Youssef Guerraoui Filali : Les investissements réalisés dans le secteur industriel au titre de l’année 2022 démontrent de la dynamique que connaissent les entreprises industrielles pour la période postcovid, et ce malgré l’effet inflationniste constaté sur la même année, soit un taux d’inflation moyen annuel de 6,6%. Mais la vraie question à se poser est : est-ce que les investissements industriels de l’année 2022 ont suffisamment généré de l’emploi dans le secteur industriel ? En référence aux chiffres du ministère de l’Industrie et du Commerce, la création nette d’emplois en 2022 a atteint 70.000 postes face à un investissement annuel de 34 Mds de DH. Si l’on veut analyser à travers un ratio de relativité à cette enveloppe, il faut investir 485.714 DH en industrie pour créer un seul poste d’emploi industriel. De ce fait, cet indicateur démontre que les investissements ont porté essentiellement sur les infrastructures industrielles et non pas sur les activités génératrices d’emplois. En effet, pour les 70.000 postes d’emploi créés en industrie, on constate qu’il s’agit essentiellement de la classe ouvrière et non pas des postes d’emplois destinés aux cadres et aux ingénieurs issus des universités et grandes écoles publiques et privées. D’ailleurs, les chiffres du HCP autour de l’emploi le confirment : nous avons environ 200.000 nouveaux diplômés demandeurs d’emploi par an, et le taux de chômage dans la catégorie des jeunes diplômés est à 40% au titre de l’année 2022, avec un taux chômage pour la même année approximatif à 12% au niveau national.
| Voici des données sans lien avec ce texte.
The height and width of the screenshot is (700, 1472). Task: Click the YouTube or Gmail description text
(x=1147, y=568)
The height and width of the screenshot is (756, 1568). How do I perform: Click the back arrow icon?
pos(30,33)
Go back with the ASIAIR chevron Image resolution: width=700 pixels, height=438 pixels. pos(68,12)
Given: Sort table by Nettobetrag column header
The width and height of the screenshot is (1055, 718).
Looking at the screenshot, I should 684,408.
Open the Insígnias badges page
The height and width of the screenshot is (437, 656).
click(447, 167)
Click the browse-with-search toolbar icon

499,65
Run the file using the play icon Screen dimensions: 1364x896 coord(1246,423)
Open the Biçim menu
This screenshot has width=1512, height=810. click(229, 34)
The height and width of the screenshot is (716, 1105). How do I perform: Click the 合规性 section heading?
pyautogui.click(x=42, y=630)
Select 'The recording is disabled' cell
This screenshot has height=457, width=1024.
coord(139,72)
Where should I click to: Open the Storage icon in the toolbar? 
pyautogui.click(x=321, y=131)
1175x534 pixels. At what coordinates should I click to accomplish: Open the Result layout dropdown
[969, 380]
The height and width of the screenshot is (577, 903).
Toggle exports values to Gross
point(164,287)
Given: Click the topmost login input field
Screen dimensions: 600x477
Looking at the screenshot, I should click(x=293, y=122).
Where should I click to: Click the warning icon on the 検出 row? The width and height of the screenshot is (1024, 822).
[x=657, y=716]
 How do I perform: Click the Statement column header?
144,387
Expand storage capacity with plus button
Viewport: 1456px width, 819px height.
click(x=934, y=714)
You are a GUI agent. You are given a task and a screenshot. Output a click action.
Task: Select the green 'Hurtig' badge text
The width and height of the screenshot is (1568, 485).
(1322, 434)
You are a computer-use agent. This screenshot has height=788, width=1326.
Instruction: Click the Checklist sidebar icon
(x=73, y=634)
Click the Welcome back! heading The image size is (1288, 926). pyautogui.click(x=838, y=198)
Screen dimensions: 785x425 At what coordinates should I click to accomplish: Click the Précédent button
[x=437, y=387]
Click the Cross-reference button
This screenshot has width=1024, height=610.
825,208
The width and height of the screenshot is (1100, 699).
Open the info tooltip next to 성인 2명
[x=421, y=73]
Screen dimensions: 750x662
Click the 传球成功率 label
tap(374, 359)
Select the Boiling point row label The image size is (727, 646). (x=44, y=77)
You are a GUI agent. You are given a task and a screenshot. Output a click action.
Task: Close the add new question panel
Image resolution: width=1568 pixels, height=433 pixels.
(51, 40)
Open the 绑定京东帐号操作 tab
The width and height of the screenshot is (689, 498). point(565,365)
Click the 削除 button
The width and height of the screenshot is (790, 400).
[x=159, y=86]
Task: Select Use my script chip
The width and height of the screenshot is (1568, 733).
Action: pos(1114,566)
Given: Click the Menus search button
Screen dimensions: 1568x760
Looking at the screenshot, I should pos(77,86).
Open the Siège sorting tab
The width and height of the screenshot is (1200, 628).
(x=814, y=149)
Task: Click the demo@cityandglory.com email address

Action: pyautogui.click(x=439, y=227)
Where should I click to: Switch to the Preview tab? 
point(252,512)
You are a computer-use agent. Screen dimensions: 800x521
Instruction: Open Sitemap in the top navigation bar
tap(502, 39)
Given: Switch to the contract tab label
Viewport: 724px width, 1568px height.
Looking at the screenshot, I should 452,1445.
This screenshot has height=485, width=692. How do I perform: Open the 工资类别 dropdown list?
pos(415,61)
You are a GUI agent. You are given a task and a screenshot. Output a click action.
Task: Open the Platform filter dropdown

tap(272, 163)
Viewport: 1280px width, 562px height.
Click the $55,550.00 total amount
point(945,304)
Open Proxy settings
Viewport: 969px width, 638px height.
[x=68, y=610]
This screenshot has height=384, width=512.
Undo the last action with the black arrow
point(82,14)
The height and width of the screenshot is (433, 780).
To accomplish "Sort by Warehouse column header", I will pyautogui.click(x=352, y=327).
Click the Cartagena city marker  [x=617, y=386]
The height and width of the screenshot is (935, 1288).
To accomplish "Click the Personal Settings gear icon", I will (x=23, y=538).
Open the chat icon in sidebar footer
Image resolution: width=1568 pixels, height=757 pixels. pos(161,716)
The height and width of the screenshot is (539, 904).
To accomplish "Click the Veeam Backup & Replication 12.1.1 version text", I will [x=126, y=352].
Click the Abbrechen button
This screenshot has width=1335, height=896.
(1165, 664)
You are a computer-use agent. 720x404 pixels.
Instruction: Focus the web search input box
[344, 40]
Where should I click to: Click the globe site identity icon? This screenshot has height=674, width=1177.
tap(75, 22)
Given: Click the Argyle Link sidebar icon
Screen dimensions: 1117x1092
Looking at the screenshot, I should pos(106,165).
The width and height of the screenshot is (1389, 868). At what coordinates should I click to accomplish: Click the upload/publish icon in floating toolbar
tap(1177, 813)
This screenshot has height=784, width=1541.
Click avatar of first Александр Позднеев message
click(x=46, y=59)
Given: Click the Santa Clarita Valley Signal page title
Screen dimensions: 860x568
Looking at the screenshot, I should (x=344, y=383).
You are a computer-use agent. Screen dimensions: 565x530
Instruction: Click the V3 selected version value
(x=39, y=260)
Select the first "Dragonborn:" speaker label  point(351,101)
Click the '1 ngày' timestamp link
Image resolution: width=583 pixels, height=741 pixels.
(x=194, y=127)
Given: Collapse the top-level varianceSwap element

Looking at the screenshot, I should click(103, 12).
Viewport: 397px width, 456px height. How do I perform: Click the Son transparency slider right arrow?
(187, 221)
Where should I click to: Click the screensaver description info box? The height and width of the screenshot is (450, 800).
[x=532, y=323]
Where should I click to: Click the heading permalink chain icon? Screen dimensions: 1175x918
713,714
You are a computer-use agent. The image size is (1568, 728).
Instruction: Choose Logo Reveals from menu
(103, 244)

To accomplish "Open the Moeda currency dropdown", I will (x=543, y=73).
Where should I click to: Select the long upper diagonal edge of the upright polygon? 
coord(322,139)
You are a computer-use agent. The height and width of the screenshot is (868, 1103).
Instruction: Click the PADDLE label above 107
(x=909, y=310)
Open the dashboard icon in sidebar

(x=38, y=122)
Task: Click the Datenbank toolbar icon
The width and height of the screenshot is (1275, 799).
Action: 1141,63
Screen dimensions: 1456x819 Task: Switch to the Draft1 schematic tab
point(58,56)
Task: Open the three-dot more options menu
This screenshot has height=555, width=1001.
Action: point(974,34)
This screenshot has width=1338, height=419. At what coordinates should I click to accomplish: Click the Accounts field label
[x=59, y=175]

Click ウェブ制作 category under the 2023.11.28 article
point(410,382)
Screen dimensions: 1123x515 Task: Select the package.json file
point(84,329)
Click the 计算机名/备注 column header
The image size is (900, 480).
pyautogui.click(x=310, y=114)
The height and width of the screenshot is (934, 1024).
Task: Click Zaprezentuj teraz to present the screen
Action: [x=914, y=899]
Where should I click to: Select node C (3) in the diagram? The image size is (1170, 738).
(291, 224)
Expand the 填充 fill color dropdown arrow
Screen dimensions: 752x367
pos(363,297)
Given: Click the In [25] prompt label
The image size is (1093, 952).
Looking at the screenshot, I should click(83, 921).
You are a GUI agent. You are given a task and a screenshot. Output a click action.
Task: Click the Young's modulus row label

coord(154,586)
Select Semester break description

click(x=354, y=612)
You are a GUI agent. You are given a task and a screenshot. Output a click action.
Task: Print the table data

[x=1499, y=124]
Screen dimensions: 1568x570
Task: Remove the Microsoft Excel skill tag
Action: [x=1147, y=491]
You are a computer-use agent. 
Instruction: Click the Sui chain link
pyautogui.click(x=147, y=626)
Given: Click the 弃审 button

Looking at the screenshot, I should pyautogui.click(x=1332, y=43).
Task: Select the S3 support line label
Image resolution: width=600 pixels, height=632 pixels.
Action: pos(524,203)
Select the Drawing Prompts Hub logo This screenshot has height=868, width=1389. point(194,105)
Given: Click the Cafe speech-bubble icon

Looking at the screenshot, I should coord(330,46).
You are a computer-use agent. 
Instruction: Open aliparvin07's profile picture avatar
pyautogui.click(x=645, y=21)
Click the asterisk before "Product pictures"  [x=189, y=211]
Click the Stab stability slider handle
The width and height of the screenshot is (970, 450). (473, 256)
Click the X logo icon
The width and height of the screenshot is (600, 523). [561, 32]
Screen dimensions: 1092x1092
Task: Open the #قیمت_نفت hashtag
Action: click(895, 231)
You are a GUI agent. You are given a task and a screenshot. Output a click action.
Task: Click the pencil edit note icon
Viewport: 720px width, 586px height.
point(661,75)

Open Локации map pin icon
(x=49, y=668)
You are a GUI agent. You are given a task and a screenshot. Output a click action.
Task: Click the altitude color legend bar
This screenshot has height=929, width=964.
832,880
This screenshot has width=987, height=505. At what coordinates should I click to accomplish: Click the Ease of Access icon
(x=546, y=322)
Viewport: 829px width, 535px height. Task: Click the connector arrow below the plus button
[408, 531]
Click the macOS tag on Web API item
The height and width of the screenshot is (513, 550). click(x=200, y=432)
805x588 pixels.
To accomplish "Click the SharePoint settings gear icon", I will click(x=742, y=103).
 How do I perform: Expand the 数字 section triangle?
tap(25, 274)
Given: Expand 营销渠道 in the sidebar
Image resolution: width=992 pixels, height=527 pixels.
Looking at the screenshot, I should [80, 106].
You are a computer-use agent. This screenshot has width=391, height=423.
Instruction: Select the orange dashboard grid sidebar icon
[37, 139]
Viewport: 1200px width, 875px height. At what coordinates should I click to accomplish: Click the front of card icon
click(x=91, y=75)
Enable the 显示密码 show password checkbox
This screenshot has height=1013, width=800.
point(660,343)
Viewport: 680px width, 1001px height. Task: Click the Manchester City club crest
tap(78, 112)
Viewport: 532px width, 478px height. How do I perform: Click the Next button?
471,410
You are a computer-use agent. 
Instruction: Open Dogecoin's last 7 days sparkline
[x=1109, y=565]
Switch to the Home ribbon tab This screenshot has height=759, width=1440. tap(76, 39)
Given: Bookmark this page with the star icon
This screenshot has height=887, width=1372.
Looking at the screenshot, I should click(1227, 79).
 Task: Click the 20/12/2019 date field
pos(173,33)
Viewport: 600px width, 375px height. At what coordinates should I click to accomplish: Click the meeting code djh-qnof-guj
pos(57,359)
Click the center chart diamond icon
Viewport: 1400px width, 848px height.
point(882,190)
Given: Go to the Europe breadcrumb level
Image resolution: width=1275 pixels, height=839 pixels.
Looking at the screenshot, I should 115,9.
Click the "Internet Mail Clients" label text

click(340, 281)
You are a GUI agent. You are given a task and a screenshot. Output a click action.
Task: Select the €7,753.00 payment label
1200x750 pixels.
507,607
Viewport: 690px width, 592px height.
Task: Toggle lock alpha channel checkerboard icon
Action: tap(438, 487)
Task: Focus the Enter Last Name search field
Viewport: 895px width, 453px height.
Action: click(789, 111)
F.N.H. : D’après la même source, des secteurs tels que la chimie et parachimie, l’agroalimentaire et l’industrie automobile sont ceux qui drainent le plus d’investissement. Pourquoi à votre avis ?
Y. G. F. : La dynamique industrielle actuelle est portée essentiellement par ces secteurs, en l’occurrence l’automobile, l’alimentaire et la parachimie. En premier, le secteur automobile a connu un véritable élan courant ces cinq dernières années, marqué par l’installation de différents constructeurs étrangers au Maroc. Cependant, ces usines emploient essentiellement de la main-d’œuvre et exporte la valeur ajoutée à l’étranger. Ces business model permettent en effet aux investisseurs étrangers de réduire les coûts et de réaliser des économies d’échelle pour leurs holdings. S’agissant des deux autres secteurs, l’alimentaire et la parachimie, ils poursuivent leur développement puisque le marché potentiel est très important au Maroc et à l’étranger. Cependant, d’autres secteurs sont des gisements de productivité et de croissance tels que les énergies renouvelables, le digital, la soustraitance, la santé, l’enseignement supérieur, entre autres. Leur développement est essentiel parce qu’ils sont pourvoyeurs de postes d’emploi pour les jeunes cadres et ingénieurs, que ça soit sur le territoire marocain, ou le continent africain et tout le pourtour de la Méditerranée.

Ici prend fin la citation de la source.